-------- Data excerpts --------

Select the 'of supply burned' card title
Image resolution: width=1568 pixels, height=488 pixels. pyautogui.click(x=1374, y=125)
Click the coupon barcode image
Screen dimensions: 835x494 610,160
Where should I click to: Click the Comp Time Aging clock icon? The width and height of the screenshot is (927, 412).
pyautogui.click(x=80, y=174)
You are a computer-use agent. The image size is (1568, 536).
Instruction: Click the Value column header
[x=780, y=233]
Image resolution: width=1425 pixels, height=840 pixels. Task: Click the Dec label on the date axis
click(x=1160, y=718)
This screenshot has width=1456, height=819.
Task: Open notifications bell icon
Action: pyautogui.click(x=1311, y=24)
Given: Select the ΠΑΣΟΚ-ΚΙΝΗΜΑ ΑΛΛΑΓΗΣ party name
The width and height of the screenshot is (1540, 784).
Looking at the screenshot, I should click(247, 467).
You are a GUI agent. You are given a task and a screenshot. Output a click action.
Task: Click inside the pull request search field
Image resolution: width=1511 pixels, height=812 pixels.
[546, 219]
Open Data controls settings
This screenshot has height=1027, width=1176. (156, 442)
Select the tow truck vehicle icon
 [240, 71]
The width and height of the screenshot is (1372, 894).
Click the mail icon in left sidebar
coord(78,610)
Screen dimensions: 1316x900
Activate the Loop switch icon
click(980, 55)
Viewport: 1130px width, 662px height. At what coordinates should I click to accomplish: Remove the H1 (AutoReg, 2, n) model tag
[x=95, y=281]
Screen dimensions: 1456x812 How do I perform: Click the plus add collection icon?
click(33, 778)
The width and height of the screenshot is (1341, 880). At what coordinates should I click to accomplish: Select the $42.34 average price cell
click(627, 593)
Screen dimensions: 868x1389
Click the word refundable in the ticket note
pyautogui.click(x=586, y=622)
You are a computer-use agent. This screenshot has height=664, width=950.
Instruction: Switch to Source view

--------

#### Stated problem:
Replace "Source view" with "Code view" in the entries from the line containing "You are a computer-use agent. This" through the end of the entries, inclusive, and give those lines again with everything else unchanged.

#### Response to this task:
You are a computer-use agent. This screenshot has height=664, width=950.
Instruction: Switch to Code view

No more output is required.